Australia’s Renewable Energy Agency – the independent institution charged with giving a kick-start to emerging renewable energy technologies and supporting infrastructure – has had its overall funding cut by around 5 per cent and a further $370 million deferred to beyond 2020 as part of changes announced in the 2013 Federal Budget on Tuesday.
The cut, which effectively reduces ARENA’s total budget from $3.2 billion to just over $3 billion, comes from a decision to return $159 million of unspent money from the Education Investment Fund – a $200 million facility that was to run alongside the now defunct Solar Flagships program – to the budget.
CEO Ivor Frischknecht said he was disappointed by the budget cut – which effectively removes 10 per cent of unallocated monies, even though these particular funds were not under its direct control – but he said the “reprofiling” of the funding for other programs could actually suit ARENA’s investment objectives.
Under the changes announced by Treasurer Wayne Swan, funding for ARENA would be trimmed by $70 million in 2014/15 and by $150 million in the two subsequent years, with the money backloaded from 2020 into a program that would be extended out to 2021/22.

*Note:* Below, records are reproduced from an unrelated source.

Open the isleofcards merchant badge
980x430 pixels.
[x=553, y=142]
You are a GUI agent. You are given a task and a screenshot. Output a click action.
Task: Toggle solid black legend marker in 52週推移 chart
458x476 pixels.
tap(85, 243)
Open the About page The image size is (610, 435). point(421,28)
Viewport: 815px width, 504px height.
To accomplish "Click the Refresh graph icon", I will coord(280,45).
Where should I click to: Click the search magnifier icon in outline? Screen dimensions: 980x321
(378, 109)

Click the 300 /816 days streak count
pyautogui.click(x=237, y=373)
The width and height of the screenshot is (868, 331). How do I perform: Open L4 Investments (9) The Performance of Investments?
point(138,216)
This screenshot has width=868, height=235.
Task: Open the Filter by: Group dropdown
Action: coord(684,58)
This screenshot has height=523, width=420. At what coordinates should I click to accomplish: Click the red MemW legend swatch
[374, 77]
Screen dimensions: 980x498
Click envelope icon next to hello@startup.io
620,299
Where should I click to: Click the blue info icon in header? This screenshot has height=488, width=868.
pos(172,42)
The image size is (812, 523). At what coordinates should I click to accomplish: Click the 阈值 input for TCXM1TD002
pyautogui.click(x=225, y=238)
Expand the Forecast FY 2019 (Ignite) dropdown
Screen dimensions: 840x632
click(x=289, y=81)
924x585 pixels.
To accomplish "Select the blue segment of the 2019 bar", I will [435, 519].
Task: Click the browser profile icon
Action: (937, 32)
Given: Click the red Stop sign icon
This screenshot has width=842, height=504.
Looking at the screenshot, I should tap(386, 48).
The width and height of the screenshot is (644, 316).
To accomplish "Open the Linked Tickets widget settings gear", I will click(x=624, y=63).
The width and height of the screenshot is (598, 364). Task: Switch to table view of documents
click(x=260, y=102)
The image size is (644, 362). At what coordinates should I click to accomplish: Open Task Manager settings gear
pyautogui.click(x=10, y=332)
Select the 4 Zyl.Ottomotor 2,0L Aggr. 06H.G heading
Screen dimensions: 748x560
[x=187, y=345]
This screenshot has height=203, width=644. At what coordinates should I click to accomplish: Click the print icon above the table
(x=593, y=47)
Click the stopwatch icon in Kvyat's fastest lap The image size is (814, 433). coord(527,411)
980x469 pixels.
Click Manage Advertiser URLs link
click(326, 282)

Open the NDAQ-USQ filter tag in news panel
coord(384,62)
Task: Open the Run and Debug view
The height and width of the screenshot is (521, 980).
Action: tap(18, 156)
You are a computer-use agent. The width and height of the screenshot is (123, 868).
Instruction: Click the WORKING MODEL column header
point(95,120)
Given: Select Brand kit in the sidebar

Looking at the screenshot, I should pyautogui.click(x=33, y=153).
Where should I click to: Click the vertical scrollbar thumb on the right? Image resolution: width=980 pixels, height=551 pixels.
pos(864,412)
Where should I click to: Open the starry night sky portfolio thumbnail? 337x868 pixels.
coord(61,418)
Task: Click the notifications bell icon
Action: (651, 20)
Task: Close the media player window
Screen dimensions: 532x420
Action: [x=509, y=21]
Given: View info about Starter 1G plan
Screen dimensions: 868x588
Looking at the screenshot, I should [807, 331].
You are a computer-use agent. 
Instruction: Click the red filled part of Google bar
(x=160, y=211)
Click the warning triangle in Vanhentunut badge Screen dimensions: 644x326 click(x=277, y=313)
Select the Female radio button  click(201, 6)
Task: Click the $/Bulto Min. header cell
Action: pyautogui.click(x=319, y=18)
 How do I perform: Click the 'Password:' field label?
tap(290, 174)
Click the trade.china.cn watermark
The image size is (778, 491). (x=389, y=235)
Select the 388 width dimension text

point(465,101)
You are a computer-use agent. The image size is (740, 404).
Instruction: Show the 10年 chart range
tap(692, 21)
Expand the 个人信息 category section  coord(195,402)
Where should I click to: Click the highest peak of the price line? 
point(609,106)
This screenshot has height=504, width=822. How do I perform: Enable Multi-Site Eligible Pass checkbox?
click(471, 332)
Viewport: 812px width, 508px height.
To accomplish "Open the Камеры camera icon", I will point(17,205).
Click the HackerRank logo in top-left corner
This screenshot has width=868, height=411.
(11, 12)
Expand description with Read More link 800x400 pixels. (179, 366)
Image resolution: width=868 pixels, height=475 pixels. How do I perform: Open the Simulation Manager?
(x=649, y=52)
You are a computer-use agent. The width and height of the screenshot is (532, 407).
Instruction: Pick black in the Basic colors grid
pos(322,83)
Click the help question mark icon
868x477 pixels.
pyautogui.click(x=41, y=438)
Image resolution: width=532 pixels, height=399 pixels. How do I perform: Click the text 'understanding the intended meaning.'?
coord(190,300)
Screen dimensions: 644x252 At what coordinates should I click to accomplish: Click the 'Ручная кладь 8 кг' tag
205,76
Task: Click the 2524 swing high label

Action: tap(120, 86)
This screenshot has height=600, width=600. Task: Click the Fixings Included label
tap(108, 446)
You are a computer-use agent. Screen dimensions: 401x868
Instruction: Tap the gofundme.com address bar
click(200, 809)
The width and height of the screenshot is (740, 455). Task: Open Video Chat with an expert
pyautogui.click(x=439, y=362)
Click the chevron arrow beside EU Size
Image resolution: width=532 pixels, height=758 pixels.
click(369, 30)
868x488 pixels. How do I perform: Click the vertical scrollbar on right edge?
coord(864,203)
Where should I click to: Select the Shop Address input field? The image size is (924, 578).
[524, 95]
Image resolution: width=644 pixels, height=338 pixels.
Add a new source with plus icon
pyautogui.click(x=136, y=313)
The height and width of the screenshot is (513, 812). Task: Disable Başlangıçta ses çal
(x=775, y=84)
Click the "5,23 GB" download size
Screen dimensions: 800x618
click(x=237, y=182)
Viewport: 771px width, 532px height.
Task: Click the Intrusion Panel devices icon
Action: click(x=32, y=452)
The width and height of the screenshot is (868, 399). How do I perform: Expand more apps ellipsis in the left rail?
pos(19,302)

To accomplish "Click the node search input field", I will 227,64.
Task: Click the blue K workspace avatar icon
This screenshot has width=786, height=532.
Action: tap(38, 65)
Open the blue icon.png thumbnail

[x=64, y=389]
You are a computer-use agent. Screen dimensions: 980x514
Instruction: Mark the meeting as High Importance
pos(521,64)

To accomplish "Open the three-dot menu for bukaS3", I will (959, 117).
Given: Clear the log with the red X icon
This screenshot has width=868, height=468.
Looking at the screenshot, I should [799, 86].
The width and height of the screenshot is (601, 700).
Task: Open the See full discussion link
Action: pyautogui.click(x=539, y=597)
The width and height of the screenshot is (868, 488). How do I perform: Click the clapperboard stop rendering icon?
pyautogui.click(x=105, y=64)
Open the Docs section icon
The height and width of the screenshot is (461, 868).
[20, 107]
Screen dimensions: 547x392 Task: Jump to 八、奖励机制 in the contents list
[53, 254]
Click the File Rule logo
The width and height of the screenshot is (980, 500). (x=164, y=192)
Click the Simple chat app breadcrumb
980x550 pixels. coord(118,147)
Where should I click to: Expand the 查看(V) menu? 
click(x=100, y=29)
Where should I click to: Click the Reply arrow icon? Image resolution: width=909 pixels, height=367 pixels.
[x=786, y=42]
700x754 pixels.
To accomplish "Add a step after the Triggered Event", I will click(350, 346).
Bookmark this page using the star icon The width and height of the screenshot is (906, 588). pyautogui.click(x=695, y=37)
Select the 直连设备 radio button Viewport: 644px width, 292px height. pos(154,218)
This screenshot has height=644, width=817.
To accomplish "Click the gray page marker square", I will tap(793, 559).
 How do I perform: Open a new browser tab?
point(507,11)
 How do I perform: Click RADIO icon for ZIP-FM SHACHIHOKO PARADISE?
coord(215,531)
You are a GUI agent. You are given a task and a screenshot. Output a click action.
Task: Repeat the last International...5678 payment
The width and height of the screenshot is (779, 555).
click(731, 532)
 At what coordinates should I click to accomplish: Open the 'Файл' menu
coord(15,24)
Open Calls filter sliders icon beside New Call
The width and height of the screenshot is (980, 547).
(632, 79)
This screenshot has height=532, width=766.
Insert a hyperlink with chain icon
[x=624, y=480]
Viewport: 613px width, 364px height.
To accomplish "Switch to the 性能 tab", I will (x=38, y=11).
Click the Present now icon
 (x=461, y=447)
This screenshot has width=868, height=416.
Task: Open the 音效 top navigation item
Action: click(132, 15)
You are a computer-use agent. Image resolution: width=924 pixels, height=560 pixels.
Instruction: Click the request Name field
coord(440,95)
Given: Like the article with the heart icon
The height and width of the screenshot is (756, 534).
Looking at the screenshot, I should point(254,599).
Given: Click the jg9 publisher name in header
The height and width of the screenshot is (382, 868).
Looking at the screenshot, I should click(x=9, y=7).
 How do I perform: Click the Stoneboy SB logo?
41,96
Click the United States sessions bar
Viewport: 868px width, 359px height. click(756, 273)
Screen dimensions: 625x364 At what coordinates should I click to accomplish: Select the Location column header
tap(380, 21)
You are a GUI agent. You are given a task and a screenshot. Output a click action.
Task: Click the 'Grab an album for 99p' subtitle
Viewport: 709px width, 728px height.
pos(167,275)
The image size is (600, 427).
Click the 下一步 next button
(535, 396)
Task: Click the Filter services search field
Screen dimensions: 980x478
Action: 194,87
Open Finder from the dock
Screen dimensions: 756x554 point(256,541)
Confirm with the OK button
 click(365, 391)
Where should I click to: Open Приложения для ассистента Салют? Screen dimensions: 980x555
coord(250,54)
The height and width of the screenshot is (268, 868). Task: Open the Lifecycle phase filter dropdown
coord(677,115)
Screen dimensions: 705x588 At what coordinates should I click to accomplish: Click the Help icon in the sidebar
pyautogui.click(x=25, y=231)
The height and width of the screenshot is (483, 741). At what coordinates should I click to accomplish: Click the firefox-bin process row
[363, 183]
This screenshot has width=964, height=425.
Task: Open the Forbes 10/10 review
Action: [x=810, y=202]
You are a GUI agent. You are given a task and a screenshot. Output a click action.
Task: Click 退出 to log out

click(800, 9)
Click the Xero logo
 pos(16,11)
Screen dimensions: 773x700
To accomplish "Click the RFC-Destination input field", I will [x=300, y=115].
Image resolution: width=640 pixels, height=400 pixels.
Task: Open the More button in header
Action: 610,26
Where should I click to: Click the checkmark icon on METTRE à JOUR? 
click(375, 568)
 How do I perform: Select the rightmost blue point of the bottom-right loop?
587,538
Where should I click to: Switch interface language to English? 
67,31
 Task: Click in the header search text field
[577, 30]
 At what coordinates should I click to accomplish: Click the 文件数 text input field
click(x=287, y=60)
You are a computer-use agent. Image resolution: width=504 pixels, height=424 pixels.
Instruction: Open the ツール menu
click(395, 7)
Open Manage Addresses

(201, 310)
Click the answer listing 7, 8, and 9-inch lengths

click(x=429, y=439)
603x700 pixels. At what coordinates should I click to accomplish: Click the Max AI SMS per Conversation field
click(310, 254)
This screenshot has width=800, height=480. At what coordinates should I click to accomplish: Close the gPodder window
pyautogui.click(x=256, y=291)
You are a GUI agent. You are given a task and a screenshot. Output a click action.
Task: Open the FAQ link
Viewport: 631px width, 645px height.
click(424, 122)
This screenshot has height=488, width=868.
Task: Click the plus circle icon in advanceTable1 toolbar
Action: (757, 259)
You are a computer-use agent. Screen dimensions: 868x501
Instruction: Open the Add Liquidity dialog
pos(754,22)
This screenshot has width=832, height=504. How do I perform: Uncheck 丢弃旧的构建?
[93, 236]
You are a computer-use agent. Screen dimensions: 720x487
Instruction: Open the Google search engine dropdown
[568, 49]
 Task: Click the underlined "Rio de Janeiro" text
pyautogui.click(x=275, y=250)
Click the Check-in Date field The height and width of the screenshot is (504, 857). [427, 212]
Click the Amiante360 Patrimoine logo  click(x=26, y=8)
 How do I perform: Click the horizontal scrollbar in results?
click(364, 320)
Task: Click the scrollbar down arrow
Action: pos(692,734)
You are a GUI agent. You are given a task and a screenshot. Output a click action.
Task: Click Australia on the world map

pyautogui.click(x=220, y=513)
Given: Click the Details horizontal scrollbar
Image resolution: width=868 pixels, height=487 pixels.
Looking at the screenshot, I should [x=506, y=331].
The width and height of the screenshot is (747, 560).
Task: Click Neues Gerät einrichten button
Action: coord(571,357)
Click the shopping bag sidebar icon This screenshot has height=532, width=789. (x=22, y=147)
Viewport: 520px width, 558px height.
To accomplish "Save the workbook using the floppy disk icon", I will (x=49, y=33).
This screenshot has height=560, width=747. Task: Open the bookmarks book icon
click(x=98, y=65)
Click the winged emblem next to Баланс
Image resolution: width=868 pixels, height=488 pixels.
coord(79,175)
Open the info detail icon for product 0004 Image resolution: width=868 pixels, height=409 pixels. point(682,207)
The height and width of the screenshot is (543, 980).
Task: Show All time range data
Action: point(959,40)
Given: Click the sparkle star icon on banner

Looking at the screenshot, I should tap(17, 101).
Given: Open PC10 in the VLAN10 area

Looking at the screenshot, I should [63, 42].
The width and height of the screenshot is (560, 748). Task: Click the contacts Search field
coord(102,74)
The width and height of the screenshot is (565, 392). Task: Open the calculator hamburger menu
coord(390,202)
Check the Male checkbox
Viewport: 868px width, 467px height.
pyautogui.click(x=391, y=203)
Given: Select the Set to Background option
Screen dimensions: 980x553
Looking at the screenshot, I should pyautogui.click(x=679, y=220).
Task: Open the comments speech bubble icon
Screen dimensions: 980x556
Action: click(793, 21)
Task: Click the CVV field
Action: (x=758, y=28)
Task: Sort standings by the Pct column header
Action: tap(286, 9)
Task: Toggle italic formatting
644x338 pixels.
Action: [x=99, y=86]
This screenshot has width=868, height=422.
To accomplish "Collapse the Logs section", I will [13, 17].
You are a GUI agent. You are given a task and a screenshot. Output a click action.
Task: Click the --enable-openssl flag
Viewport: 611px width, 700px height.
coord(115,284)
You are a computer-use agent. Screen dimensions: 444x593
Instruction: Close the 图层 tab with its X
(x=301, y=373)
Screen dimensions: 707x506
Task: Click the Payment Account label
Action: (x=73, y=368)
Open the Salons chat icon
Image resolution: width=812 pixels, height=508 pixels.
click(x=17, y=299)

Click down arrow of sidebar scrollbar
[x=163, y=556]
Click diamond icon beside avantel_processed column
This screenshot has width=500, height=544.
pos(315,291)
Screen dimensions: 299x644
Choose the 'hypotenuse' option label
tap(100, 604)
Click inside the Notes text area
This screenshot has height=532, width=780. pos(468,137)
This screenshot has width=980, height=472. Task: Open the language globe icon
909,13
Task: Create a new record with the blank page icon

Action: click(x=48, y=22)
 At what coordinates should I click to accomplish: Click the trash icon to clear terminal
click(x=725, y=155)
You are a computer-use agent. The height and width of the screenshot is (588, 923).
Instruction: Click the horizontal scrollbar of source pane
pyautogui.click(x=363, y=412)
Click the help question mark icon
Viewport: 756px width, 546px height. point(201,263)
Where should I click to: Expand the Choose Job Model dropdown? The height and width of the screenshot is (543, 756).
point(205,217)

The move to effectively delay around 7 per cent of its unallocated funds has been criticised by clean energy supporters. The Clean Energy Council said it was disappointed the funds had been sent into the “budget ether”, just one year after ARENA had been established as an independent body to provide long-term stability to investors, and to avoid this very problem of annual budget cuts. ARENA enjoys bipartisan support, unlike the $10 billion Clean Energy Finance Corporation.
However, Frischknecht told RenewEconomy in an interview that the “reprofiling” of funding was a “sensible” move because it would help align the funding with the agency’s own investment plans.
He said it is proving hard to “move funds out the door” and, rather than looking only at allocating money for up-front grants, ARENA was now looking at giving ongoing support to some projects in the form of guaranteed tariffs – much like the plan by the ACT government in its big solar campaign, and the strategies adopted in the UK. This means those funds would be spent over the course of a project, rather than up front.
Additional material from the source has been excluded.